A common software engineering pattern is the need to test elements for set membership.
Practical questions like “is this item in my cache” arise surprisingly often. Bloom Filters are a great mechanism for performing this test, and if you haven’t encountered them before – they’re well worth knowing about. But over the last year, I’ve been experimenting with a different method for these kinds of membership tests on enumerated sets, and thought it was worth sharing.
It’s definitely not the first time the technique has been used, Cian found some papers on its use. But it’s not a common pattern, which is a pity – because it’s incredibly simple, and lends itself very well to modern hardware.
First things first, some huge disclaimers;
- The approach only works on enumerated sets. Each element in the problem space has to be assigned a unique counted number. Hashes won’t do.
- The method is constrained by the size of product of the total number of elements and the maximum size of any set.
So, it’s very simple; Take each element in the problem space, assign it a unique prime number, and then represent sets as the products of those primes. This works because of the fundamental theorem of arithmetic.
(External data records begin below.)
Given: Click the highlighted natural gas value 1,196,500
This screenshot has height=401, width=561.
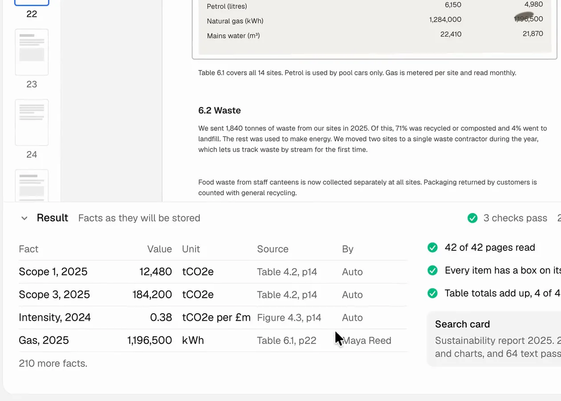Looking at the screenshot, I should pyautogui.click(x=528, y=19).
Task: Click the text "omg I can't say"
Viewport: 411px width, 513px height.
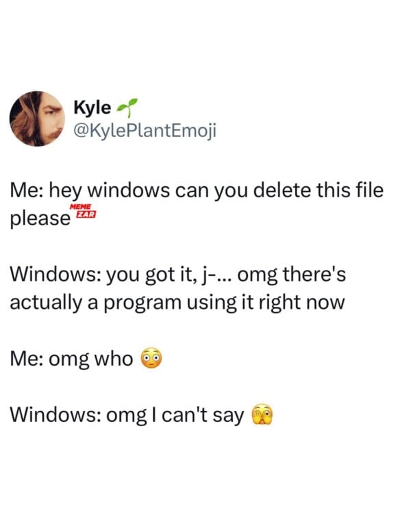Action: 175,415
Here’s a summary of operations;
Computing a set:
Compute the product of all of the elemental primes in the set.
s = a * b * c
Testing for element membership:
Test the modulus of the set number.
(s % a) == 0
Adding to the set:
Multiply the existing set product by the new element’s prime number.
s *= d
Removing from the set:
Divide the existing set product by the element’s prime number.
s /= a
Now at this point, you’re probably skeptical about the usefulness of the technique, given the constraints. Obviously other operations like unions and intersections between sets are possible, but they require factorisation – and so are not particularly efficient (though you’d be surprised how quickly they do run). But look at the benefits;
- Unlike Bloom filters, there are zero false positives, and zero false negatives. The method is 100% precise.
- Due to their use in cryptography; libraries, CPUs and other hardware have arisen that are highly efficient at computing the products and modulus of very large numbers.
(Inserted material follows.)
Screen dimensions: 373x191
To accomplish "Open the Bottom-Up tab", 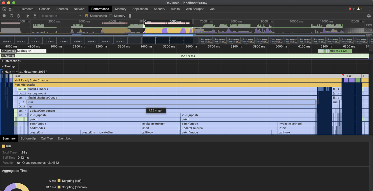I will click(28, 139).
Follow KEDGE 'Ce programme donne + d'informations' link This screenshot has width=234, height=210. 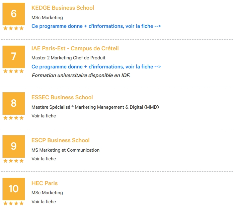click(x=96, y=26)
As a case-in-point, let’s use the internet as an example. Suppose you want to model the internet as a system of interconnected autonomous systems and paths. A really common test when using such models is to determine whether or not a particular system is on a particular path.
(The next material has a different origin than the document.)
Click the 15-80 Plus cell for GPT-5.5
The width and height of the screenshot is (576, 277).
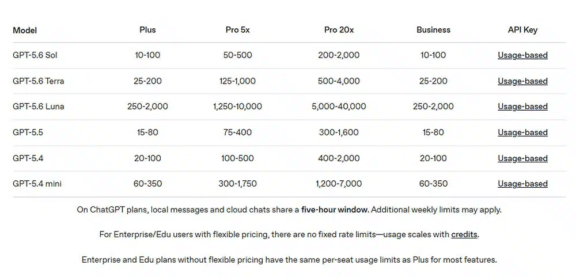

If we take the internet as 100,000 autonomous systems, and the longest practical path on the internet as containing 20 such systems (longer paths exist, but are oddities – in real terms these numbers are both over-estimates) the largest product we would ever need to compute is smaller than 2410. That’s much smaller than even modern cryptographic primes themselves, and much much smaller than their products. There is a lot more room.
Actually, that was my first real-world use-case for this technique – modeling the internet in a few hundred lines of python, on a laptop – as a prototype. Surprisingly, a Macbook Air could perform well over one million such membership tests per second without skipping a beat – after reordering to assign the most popular AS numbers the lowest prime-numbers. And incidentally, if that kind of problem interests you – Cloudfront are hiring.
Now a question, for the information theorists; How is it that this method can seemingly perfectly encode N bits of information in fewer than N bits? For example it takes 2 bits to represent the number “2″ and 2-bits to represent the number “3″, yet to represent both through their product – “6″ it takes only 3 bits. But this isn’t like addition or some other operation – there really only is one way of factorising 6 to get back to “3″ and “2″. The information is seemingly encoded perfectly.